During his research for that paper, Walter went to a shoe factory in Northampton and sat under a glass platform where they tested shoes for wear. His interest in that was where the pressure was at each step. Perhaps this shows how much professional thought went into our dancing. He became the authority on Latin American dancing for the International Dance Masters Association and up until he died a few years ago travelled the world lecturing and adjudicating.
At the end of the war we were invited to Germany to represent UK in an International Competition and won. However, it was very strange going to Stuttgart so soon after the war and being invited into peoples' homes where there were pictures of relatives in SS Uniforms. I felt that I might be arrested at any minute!
Much to my surprise, the German audience always gave us a terrific reception. We then went on to Denmark and Holland, where we did not dare mention Germans. The feeling there was still very tense.
After the war
I left professional dancing at the age of 35 and went to live in a bungalow at Thames Ditton, opposite Hampton Court. Of course, living on the river I had to have a boat. I bought a Cabin Cruiser named 'Mananuwi', which is a Maori name I believe. With my brother having survived Dunkirk, I was thrilled to see that Mananuwi was one of the small ships that went to rescue our Forces at Dunkirk! She had a brass plaque in the wheelhouse which read: "Dunkirk 1940, I know, I was there." I often wondered how many brave souls she saved.
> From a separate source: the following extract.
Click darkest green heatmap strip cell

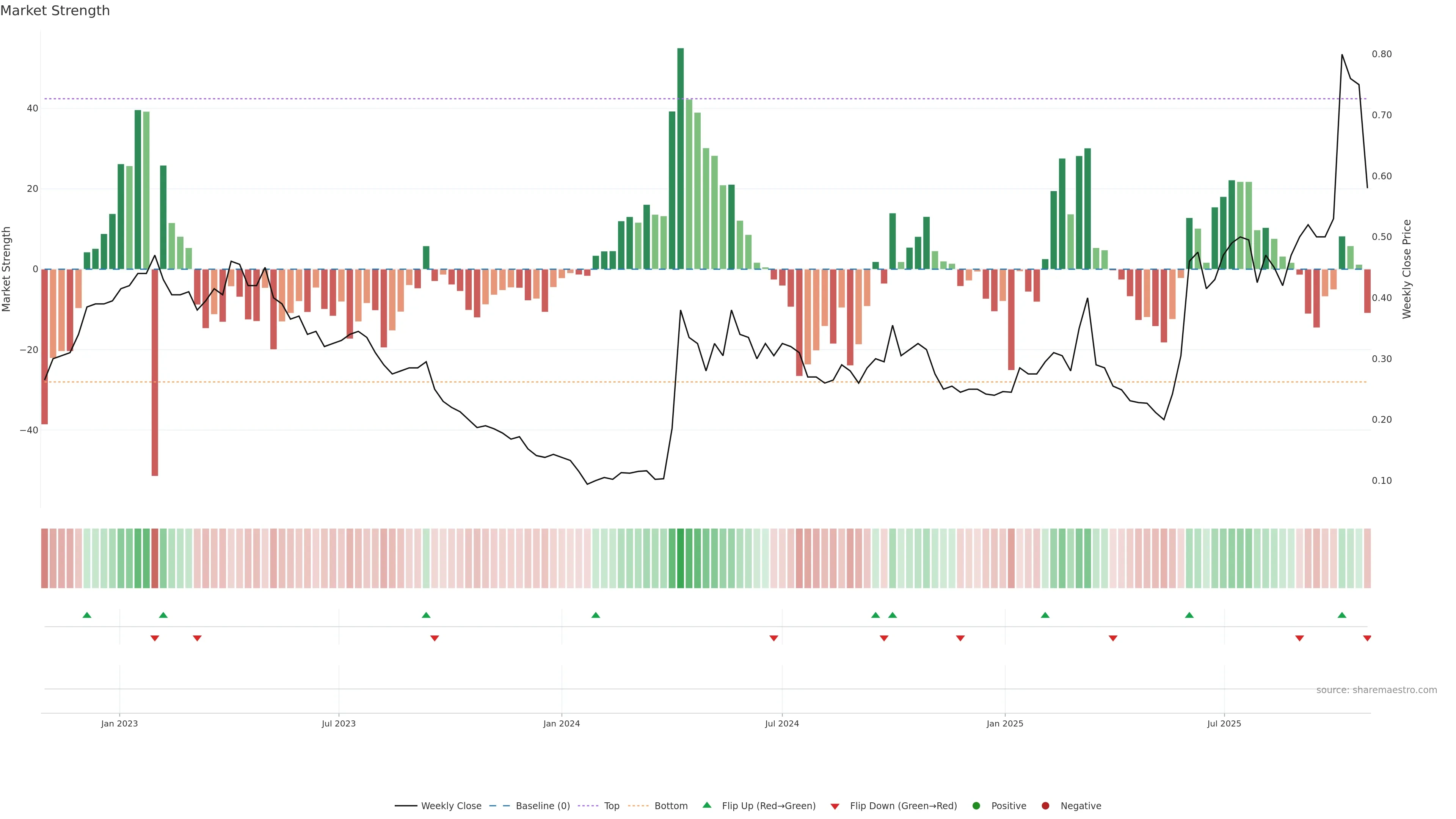tap(681, 559)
The war also decided my fate as far as a career. This was because at the end of World War Two, when we were allowed to leave our war work, I was given the option of staying in the Civil Service, which I did. So, I became a secretary to a Government Under Secretary in London. Then I rose through the ranks to become a Higher Executive Officer. I finished my career at the age of 60 as the Contracts Officer at a Government Scientific Establishment (i.e. The National Physical Laboratory in Teddington, Middlesex).
Reflections about the war years
During the war I think the young people in Britain, being oblivious to the dangers, lived for the day. As far as possible, all the young people during the war enjoyed themselves. It was, in spite of the horrors of the Blitz and losing loved ones, a most memorable time.
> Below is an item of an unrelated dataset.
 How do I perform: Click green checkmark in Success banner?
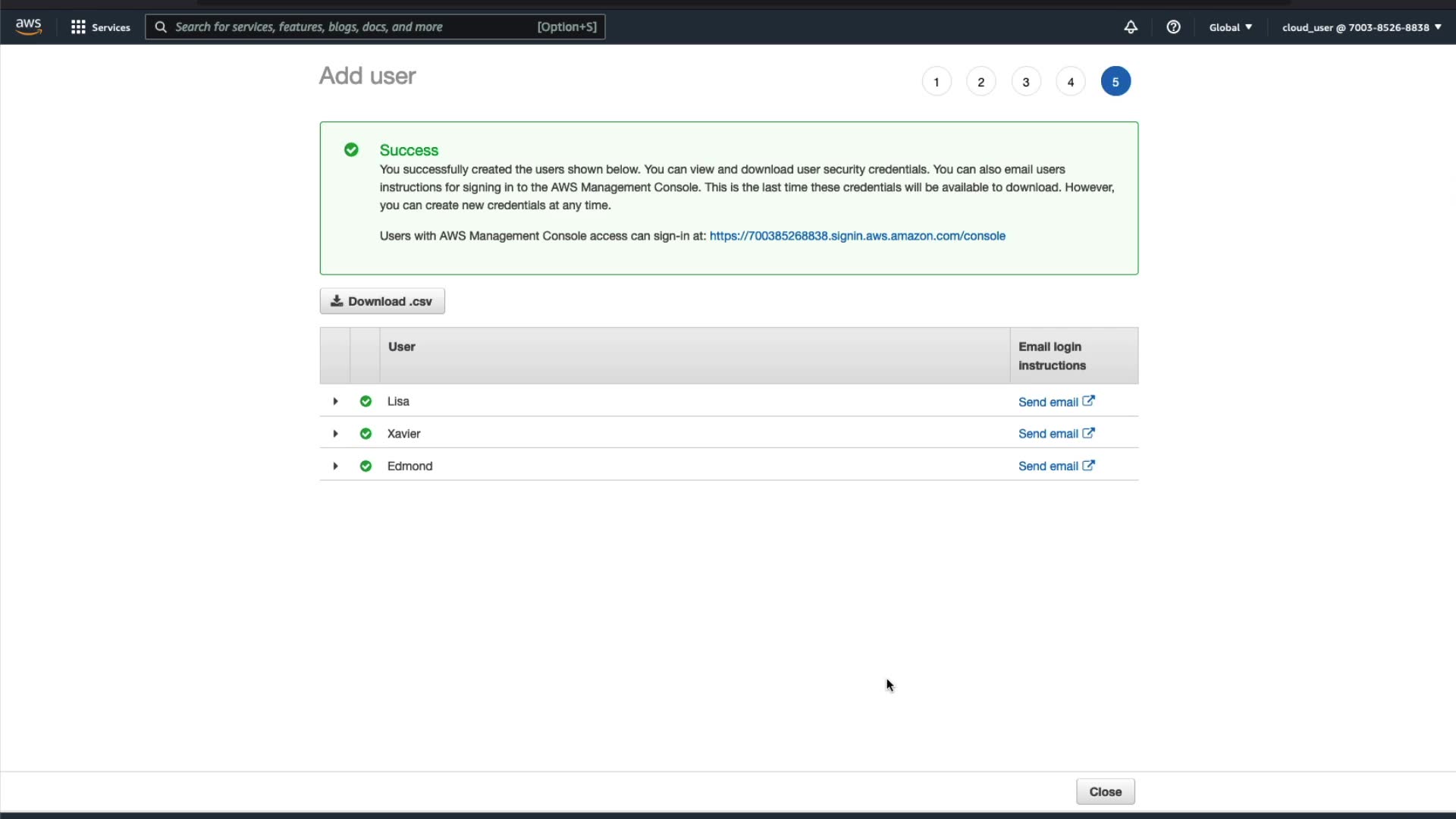pyautogui.click(x=351, y=150)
The young have always been resilient. There were good and bad times, and people seemed closer to each other in times of danger. A great feeling of comradeship existed then and many strong friendships were formed.
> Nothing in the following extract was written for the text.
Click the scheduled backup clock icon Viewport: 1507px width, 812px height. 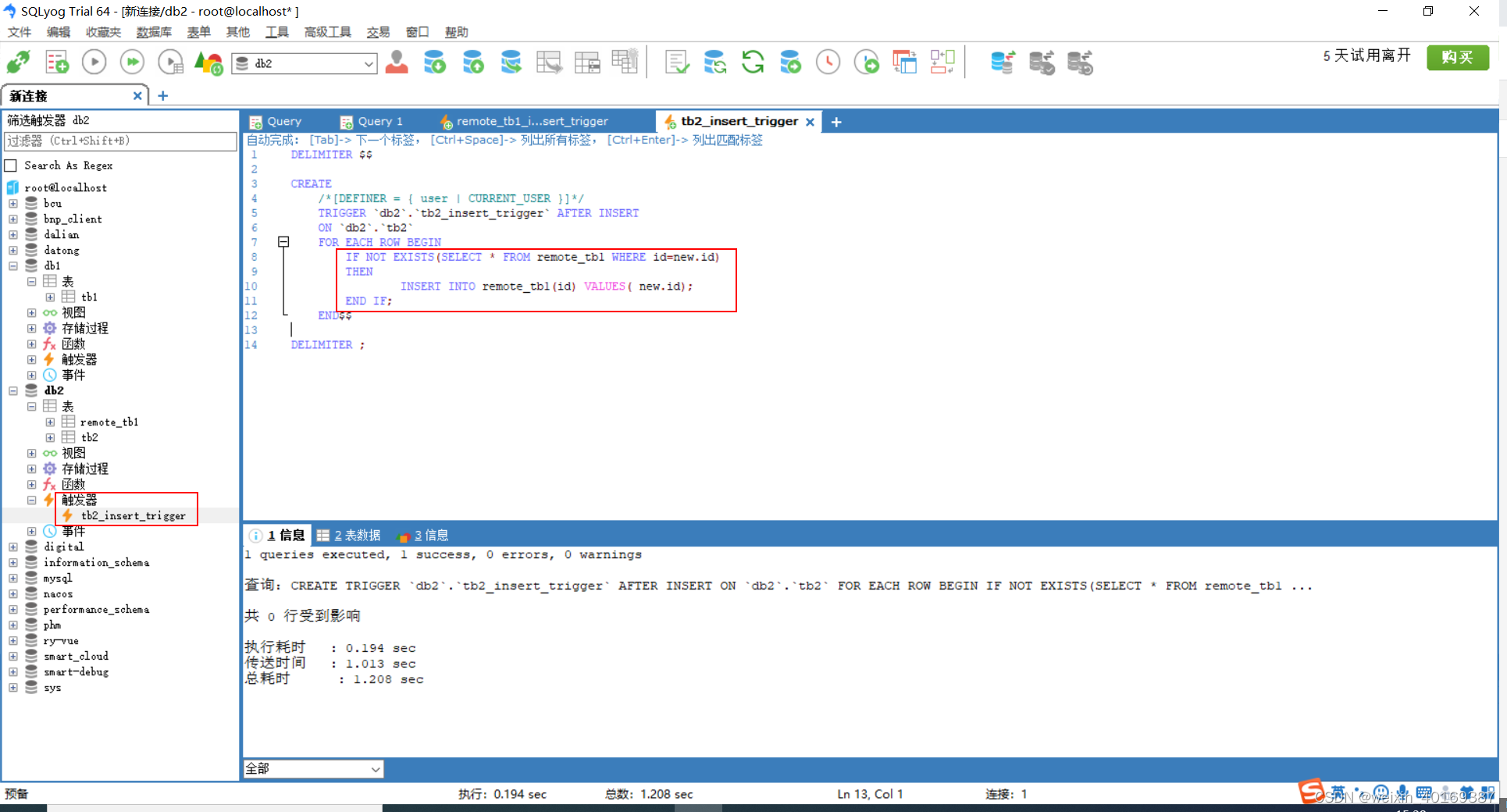tap(828, 62)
I am still a close friend of Peggy Spencer. She still comes over once a year to see me in Spain. We are both now well into our eighties. Although I am no longer actively involved in dancing Peggy still is. Peggy now lives in King's Lynn, Norfolk where she was Deputy Mayoress last year. Peggy still trains a Formation Dance Team and teaches people to dance. She also travels the country adjudicating and watching dance competitions.''
Andé now enjoys a happy and contended retirement in Spain with her husband Franklin. Andé often mentions the health benefits, happy memories and good friendships she obtained through dancing.
I would like to thank Andé for sharing some of her wartime memories and in particular to see some of her dancing photographs. It was a real pleasure to see them.
As Andé refers to above, some of the research and published works on dancing by Walter Laird and Victor Silvester remain definitive works for the budding ballroom dancer. At the time of writing this article (June 2005) some of the guides to ballroom dancing by Victor Silvester and Walter Laird had only recently been republished. Many of the things that were learnt during World War Two are still relevant.
An additional point of interest about these recently republished works on Ballroom Dancing is that there is a photograph of Andé on the front cover of one of the dance guides by Walter Laird. It is entitled 'The Ballroom Dance Pack'! During and immediately after World War Two Andé was a real starlet if ever there was one. Evidently it is as true in 2005 as it was then!